Look for me next month as well in The Innsmouth Free Press, Mystic Signals, and maybe, just maybe War of the Words Press' Weird War. Ah, Autumn...


...And So it Begins?

     The site is officially up and running, still bare-bones for now, but hopefully there will be a lot more to come.  If there's something you'd like to see, please feel free to contact me or comment below. Until then, I'm going to be e-puttering around, tweaking this and updating that, oh, and writing, always writing. 

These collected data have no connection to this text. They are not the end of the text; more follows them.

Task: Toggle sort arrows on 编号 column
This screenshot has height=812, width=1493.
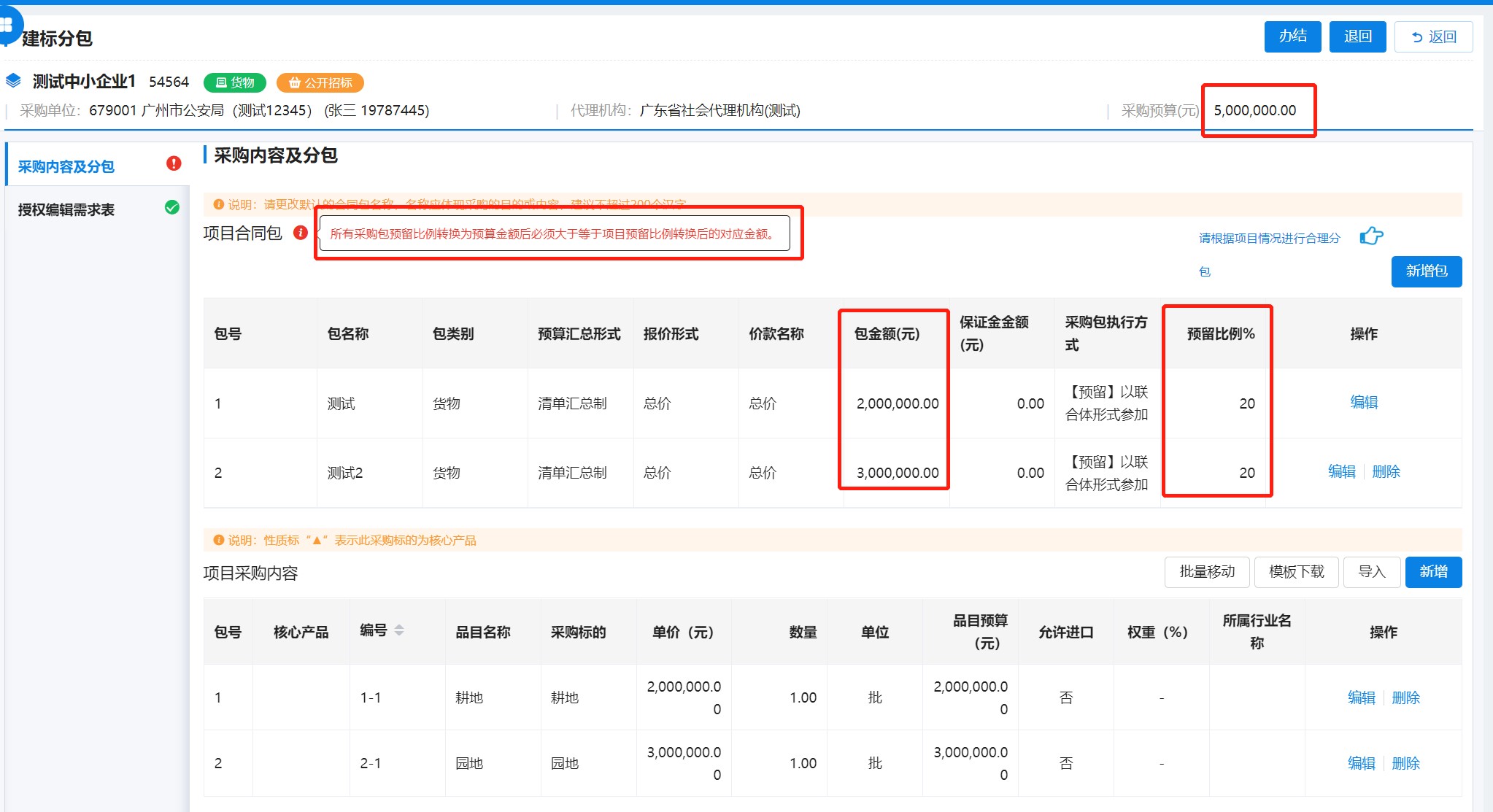Action: click(399, 630)
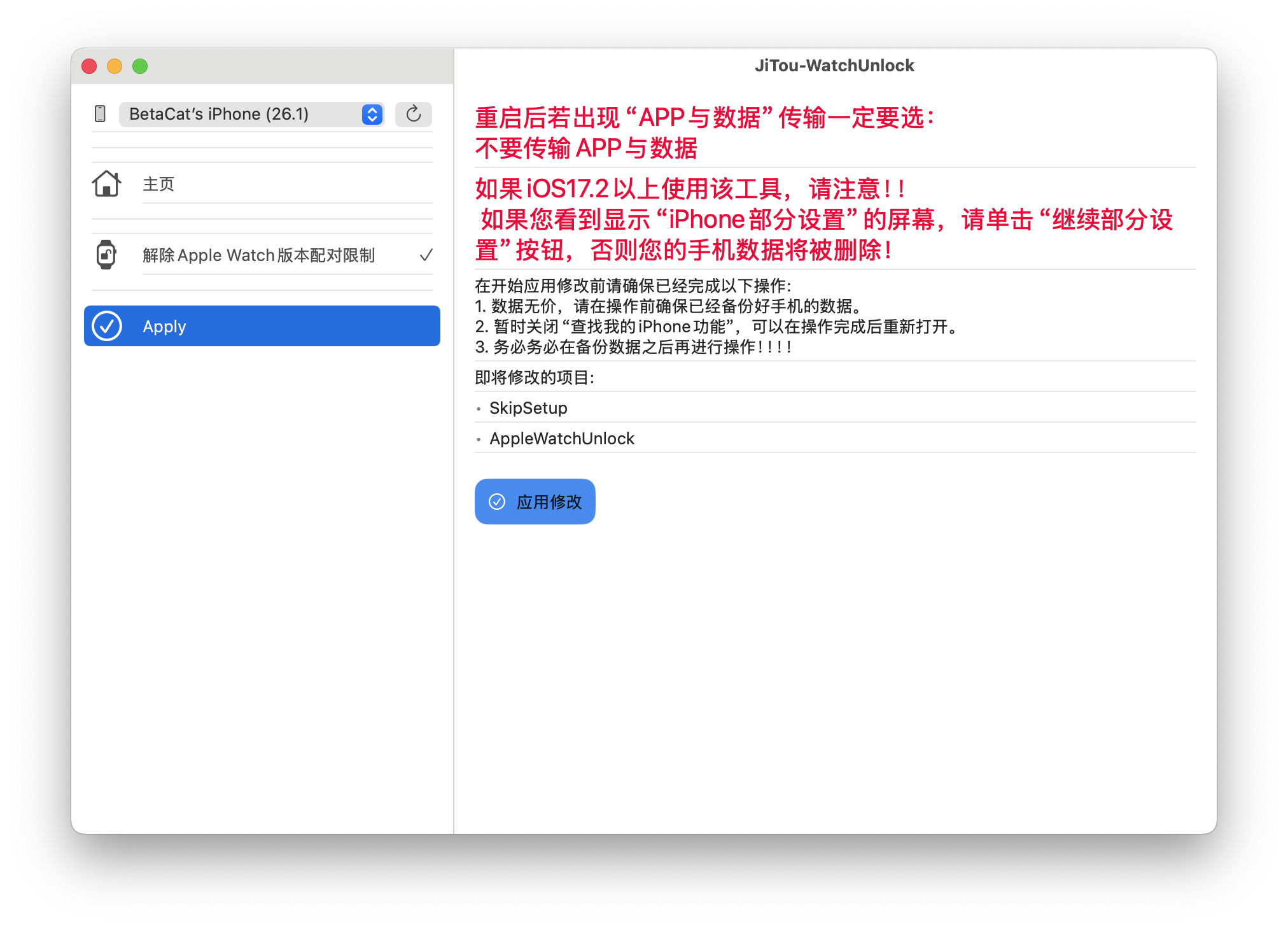Click the checkmark icon on 应用修改 button
Viewport: 1288px width, 928px height.
498,502

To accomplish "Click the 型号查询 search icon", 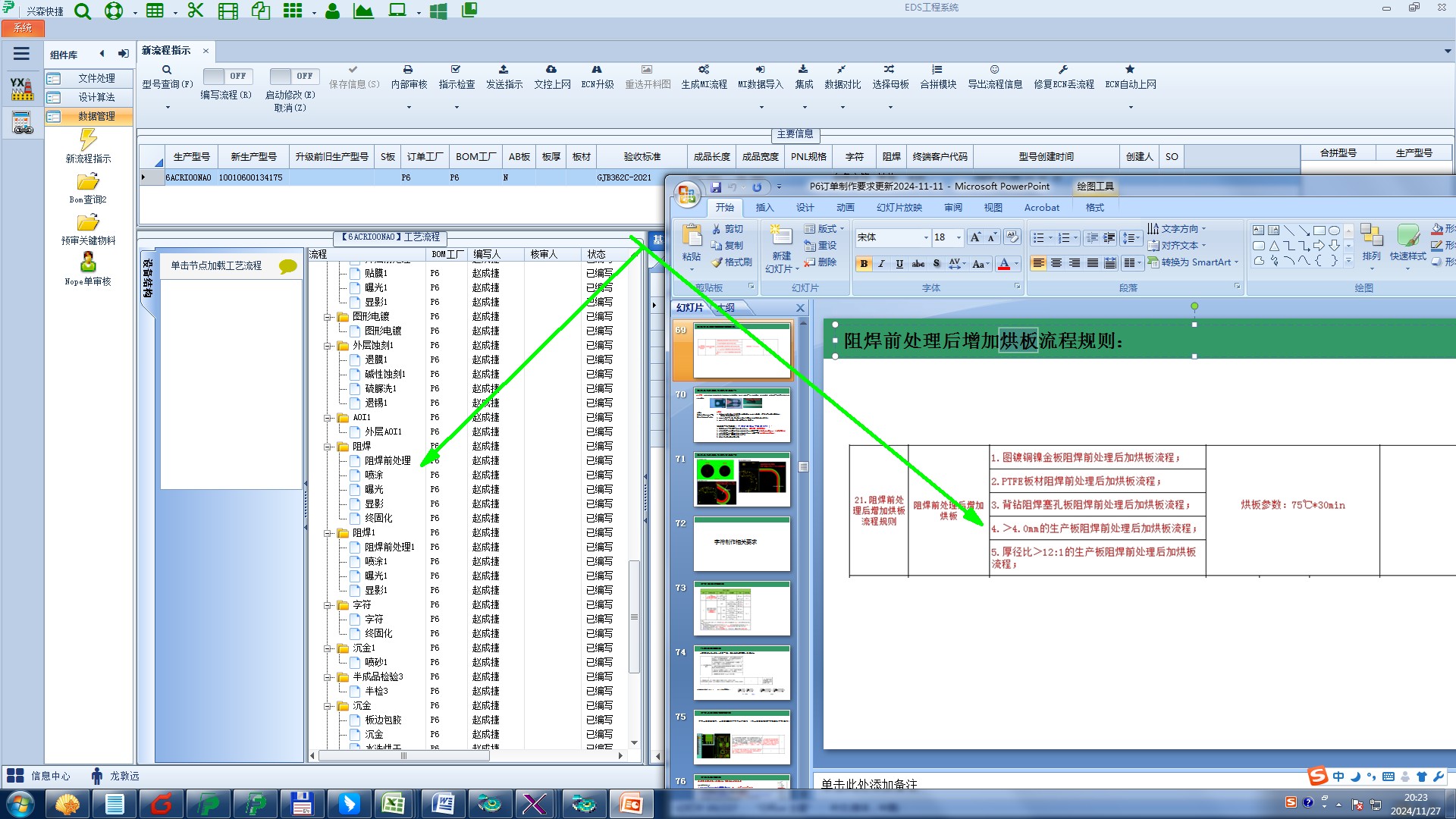I will click(167, 70).
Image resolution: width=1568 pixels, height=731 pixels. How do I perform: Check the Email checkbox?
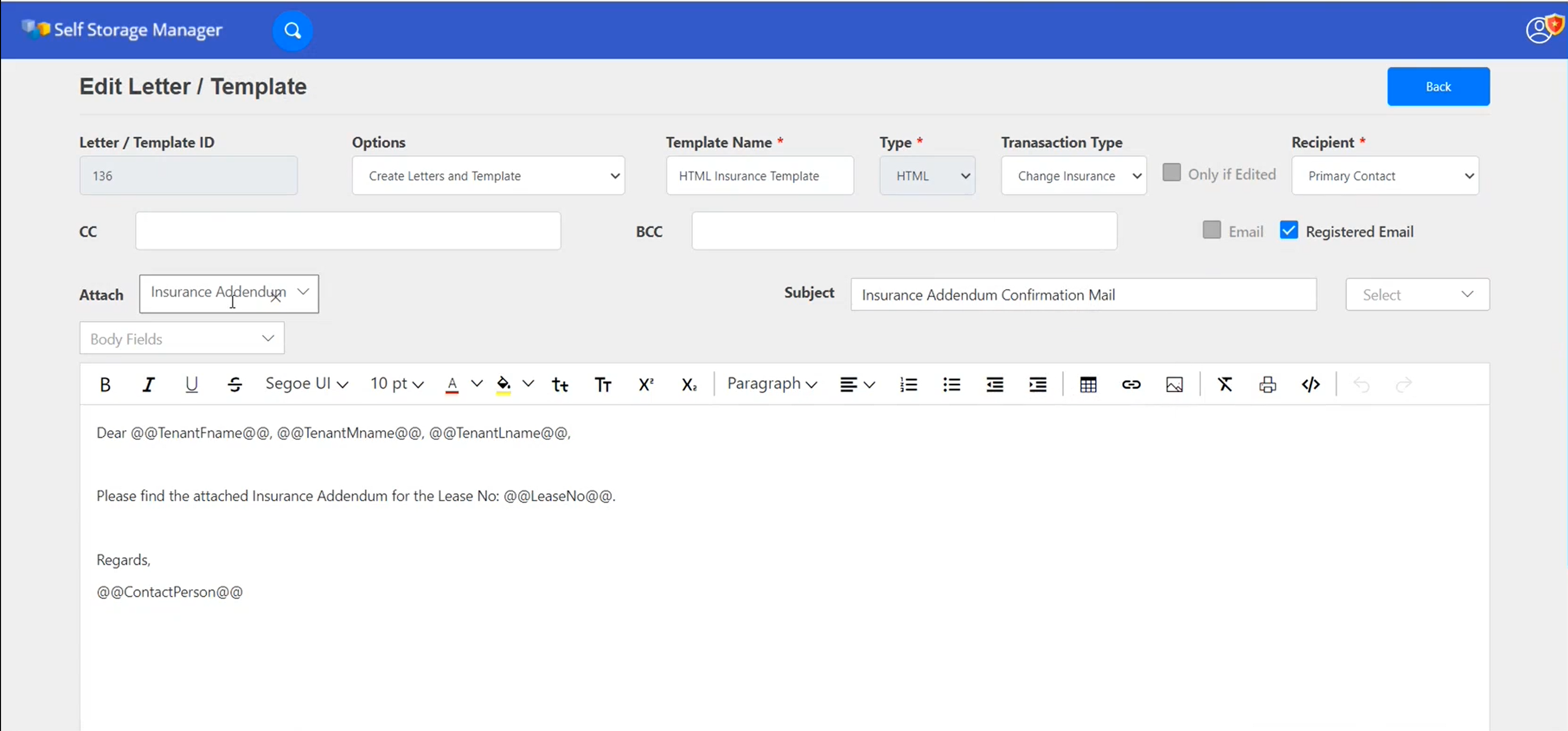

     It's been a pretty busy month thus far. I just hit the halfway point in my, as of yet untitled, historical fantasy novel set in the late Edo period, and had two stories find homes--one with Chaosium's Mark of the Beast anthology, and the other with Mystic Signals Magazine.

     Weird War should also be out in print relatively soon. I've gotten a sneak peek at the cover and back jacket, and it looks great! Keep an eye out for it on Amazon some time in July or August...or September.